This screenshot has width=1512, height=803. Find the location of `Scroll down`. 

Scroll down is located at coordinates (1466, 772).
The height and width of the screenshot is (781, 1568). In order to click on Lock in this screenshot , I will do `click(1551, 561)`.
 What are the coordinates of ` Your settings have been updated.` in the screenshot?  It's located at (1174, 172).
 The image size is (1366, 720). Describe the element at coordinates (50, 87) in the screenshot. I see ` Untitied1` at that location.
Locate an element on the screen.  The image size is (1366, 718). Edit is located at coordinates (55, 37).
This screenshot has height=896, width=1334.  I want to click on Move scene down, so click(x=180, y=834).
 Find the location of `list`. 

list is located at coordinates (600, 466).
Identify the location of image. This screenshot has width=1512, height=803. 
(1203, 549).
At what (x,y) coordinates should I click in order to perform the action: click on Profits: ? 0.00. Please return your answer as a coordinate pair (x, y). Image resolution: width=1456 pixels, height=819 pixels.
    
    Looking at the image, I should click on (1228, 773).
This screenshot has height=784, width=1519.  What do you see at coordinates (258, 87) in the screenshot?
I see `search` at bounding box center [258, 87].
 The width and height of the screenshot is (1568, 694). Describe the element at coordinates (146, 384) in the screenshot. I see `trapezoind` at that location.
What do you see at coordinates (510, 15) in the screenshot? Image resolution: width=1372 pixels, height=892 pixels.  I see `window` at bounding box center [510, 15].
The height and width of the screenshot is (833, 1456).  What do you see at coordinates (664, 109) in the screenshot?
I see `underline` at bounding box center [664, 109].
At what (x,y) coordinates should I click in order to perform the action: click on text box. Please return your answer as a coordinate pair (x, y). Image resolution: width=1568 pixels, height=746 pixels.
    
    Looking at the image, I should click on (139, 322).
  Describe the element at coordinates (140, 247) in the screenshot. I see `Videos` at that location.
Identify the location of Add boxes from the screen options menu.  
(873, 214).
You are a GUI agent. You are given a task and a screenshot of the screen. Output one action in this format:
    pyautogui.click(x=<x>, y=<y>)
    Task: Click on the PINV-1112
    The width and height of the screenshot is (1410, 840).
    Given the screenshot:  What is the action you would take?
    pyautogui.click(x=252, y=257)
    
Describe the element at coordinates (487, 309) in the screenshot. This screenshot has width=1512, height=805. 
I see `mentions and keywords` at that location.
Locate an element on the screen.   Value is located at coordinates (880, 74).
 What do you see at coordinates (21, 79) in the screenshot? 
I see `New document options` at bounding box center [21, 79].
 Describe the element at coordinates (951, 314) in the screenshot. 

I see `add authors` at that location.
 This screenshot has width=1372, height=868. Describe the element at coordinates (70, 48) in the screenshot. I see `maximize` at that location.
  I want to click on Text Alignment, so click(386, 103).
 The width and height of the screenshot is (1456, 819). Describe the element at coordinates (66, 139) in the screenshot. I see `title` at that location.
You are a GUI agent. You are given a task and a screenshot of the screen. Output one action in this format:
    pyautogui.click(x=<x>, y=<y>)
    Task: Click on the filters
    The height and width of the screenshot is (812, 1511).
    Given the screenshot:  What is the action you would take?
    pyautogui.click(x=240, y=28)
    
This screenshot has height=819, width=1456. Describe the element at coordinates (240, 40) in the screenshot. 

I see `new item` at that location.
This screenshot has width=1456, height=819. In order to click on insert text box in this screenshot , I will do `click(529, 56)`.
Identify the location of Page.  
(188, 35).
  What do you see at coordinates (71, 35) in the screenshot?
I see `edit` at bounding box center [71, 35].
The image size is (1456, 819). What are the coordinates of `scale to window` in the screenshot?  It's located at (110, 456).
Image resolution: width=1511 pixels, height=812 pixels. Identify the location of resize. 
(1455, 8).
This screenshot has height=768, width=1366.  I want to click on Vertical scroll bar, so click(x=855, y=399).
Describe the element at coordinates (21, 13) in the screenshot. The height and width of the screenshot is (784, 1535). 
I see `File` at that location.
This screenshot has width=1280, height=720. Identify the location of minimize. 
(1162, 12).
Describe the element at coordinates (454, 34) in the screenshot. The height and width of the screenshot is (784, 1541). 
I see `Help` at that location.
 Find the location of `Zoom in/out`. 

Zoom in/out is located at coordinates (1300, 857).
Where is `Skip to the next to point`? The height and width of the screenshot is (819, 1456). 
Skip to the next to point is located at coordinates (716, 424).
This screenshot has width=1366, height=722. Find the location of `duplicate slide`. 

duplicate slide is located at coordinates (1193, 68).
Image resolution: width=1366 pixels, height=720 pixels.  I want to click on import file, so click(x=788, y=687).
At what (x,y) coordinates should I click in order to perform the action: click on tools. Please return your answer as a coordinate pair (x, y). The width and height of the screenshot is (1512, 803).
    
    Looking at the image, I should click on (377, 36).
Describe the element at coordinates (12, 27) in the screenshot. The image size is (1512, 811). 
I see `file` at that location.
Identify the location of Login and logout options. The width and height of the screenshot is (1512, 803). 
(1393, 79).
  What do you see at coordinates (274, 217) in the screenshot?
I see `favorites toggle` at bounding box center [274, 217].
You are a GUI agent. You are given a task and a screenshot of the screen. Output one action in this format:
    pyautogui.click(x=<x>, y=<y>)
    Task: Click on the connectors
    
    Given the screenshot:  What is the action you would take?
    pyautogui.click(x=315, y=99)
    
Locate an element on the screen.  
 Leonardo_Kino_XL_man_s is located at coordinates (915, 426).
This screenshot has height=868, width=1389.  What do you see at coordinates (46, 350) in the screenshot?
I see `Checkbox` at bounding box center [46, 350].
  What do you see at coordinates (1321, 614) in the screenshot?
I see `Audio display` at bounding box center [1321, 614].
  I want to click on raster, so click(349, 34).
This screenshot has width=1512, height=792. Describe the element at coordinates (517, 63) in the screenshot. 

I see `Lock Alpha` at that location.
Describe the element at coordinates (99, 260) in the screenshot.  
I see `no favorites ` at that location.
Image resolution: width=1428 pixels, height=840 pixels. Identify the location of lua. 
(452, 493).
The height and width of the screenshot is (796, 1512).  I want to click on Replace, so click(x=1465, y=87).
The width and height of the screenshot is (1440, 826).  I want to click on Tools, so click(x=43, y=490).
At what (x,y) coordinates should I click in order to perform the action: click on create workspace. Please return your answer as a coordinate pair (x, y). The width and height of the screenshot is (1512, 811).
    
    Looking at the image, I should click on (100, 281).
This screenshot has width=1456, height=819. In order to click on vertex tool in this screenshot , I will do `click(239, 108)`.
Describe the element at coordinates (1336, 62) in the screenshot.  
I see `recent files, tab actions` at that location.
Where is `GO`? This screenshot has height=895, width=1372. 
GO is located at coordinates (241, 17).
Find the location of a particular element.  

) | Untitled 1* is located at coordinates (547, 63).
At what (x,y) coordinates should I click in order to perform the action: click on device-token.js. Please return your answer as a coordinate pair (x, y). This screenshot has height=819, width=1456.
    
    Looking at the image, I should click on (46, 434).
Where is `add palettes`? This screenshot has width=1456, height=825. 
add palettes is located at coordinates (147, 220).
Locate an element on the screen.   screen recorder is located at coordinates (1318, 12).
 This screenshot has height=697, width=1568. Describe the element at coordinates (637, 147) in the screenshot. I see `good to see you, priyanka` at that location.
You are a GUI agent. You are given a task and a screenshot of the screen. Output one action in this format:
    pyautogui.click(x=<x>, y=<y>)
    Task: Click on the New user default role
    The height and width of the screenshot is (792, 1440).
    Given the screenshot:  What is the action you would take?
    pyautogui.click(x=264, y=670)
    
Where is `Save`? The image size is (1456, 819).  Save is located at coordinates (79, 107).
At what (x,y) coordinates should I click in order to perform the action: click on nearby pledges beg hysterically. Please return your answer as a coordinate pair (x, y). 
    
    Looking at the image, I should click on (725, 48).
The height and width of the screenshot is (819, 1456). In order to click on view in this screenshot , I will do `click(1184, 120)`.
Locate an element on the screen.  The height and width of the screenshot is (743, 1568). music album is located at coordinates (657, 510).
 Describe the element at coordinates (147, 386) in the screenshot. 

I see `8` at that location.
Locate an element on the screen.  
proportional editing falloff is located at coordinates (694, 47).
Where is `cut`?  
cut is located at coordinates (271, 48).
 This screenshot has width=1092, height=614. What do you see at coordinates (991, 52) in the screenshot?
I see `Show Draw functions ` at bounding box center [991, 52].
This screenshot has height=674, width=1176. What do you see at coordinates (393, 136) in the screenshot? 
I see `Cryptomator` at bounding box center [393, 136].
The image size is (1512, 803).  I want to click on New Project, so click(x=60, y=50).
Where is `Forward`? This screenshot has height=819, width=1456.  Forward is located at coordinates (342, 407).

━━━━━━━━

■ WHAT IS EXPECTED ■
Which lines in the listing above contain the string "Where", with case counting? Pick out each of those lines and copy it.

■ EXPECTED ANSWER ■
Where is `Skip to the next to point`? The height and width of the screenshot is (819, 1456). 
Where is `GO`? This screenshot has height=895, width=1372. 
Where is `add palettes`? This screenshot has width=1456, height=825. 
Where is `Save`? The image size is (1456, 819).  Save is located at coordinates (79, 107).
Where is `cut`?  
Where is `Forward`? This screenshot has height=819, width=1456.  Forward is located at coordinates (342, 407).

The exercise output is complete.